Example C++ encoder:

// encodeULEB128(uint64_t, raw_ostream &os);
// encodeSLEB128(int64_t, raw_ostream &os);

const uint8_t addendBit = config->isRela ? 4 : 0, flagBits = config->isRela ? 3 : 2;
Elf_Addr offsetMask = 8, offset = 0, addend = 0;
uint32_t symidx = 0, type = 0;
for (const Elf_Crel &rel : relocs)
  offsetMask |= rel.r_offset;
int shift = std::countr_zero(offsetMask)
encodeULEB128(relocs.size() * 8 + addendBit + shift, os);
for (const Elf_Crel &rel : relocs) {
  Elf_Addr deltaOffset = (rel.r_offset - offset) >> shift;
  uint8_t b = (deltaOffset << flagBits) + (symidx != rel.r_symidx) +
              (type != rel.r_type ? 2 : 0) + (addend != rel.r_addend ? 4 : 0);
  if (deltaOffset < (0x80 >> flagBits)) {
    os << char(b);
  } else {
    os << char(b | 0x80);
    encodeULEB128(deltaOffset >> (7 - flagBits), os);
  }
  if (b & 1) {
    encodeSLEB128(static_cast<int32_t>(rel.r_symidx - symidx), os);
    symidx = rel.r_symidx;
  }
  if (b & 2) {
    encodeSLEB128(static_cast<int32_t>(rel.r_type - type), os);
    type = rel.r_type;
  }
  if (b & 4 & addendBit) {
    encodeSLEB128(std::make_signed_t<Elf_Addr>(rel.r_addend - addend), os);
    addend = rel.r_addend;
  }
}

Example C++ decoder:

// uint64_t decodeULEB128(uint8_t *&p);
// int64_t decodeSLEB128(uint8_t *&p);

const auto hdr = decodeULEB128(p);
const size_t count = hdr / 8, flagBits = hdr & 4 ? 3 : 2, shift = hdr % 4;
Elf_Addr offset = 0, addend = 0;
uint32_t symidx = 0, type = 0;
for (size_t i = 0; i != count; ++i) {
  const uint8_t b = *p++;
  offset += b >> flagBits;
  if (b >= 0x80)
    offset += (decodeULEB128(p) << (7 - flagBits)) - (0x80 >> flagBits);
  if (b & 1)
    symidx += decodeSLEB128(p);
  if (b & 2)
    type += decodeSLEB128(p);
  if (b & 4 & hdr)
    addend += decodeSLEB128(p);
  rels[i] = {offset << shift, symidx, type, addend};
}

Both encoder and decoder can be simplified if the desired addend_bit is hardcoded, making flagBits an integer literal.

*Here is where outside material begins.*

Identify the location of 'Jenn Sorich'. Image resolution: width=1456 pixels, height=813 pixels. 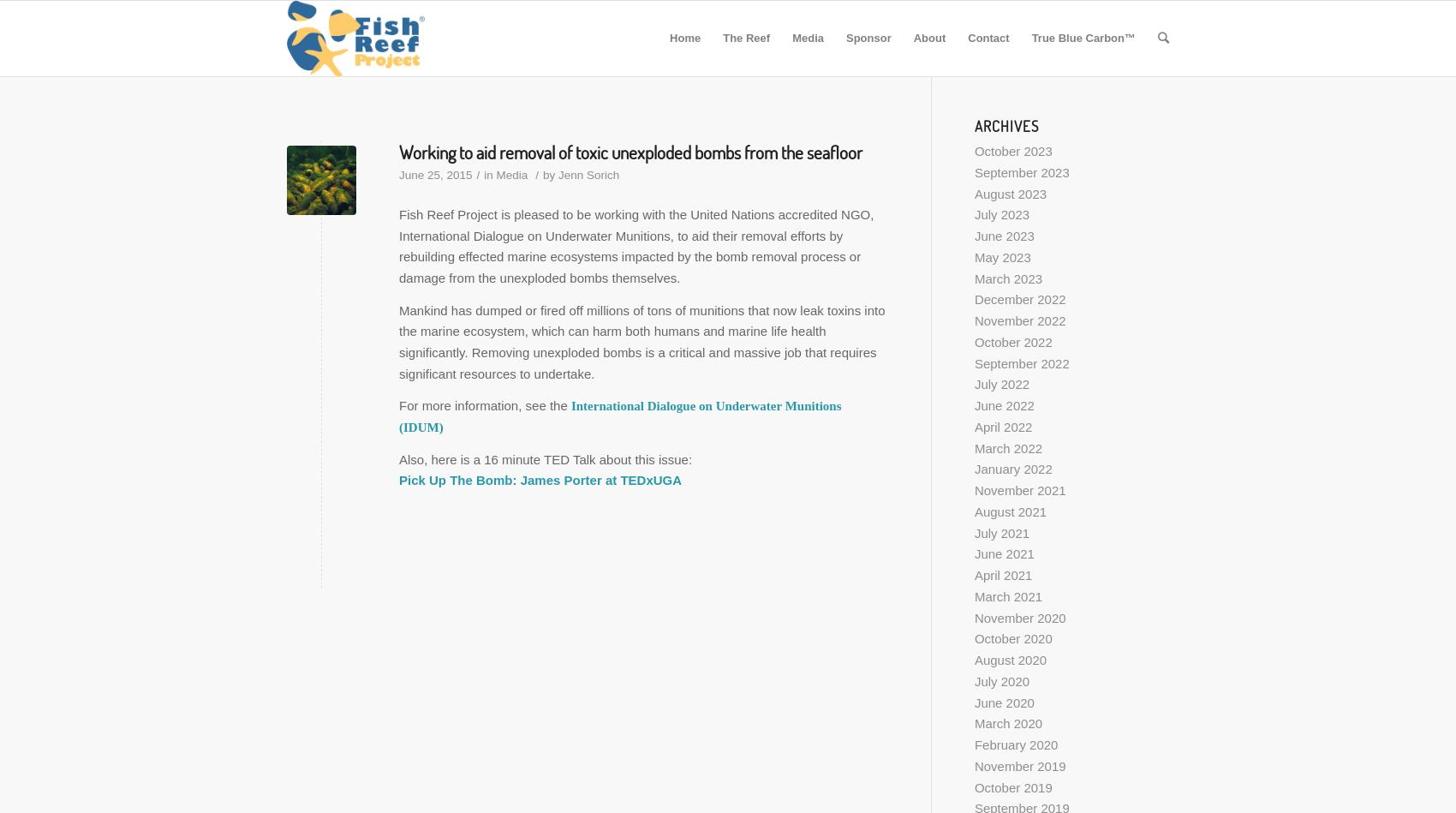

In Figure 5-10: Dynamic Array Tags, d_tag, add:

DT_CREL | 38 | d_ptr | optional | optional

Add text below:

  • DT_CREL - This element is similar to DT_REL, except its table uses the CREL format. The relocation count can be inferred from the header.

Update DT_PLTREL and DT_PLTRELSZ:

  • DT_PLTRELSZ: This element holds the total size, in bytes, of the relocation entries associated with the procedure linkage table. If an entry of type DT_JMPREL is present and the DT_PLTREL entry value is DT_REL or DT_RELA, a DT_PLTRELSZ must accompany it.
  • DT_PLTREL: This member specifies the type of relocation entry to which the procedure linkage table refers. The d_val member holds DT_REL, DT_RELA, or DT_CREL, as appropriate. All relocations in a procedure linkage table must use the same relocation type.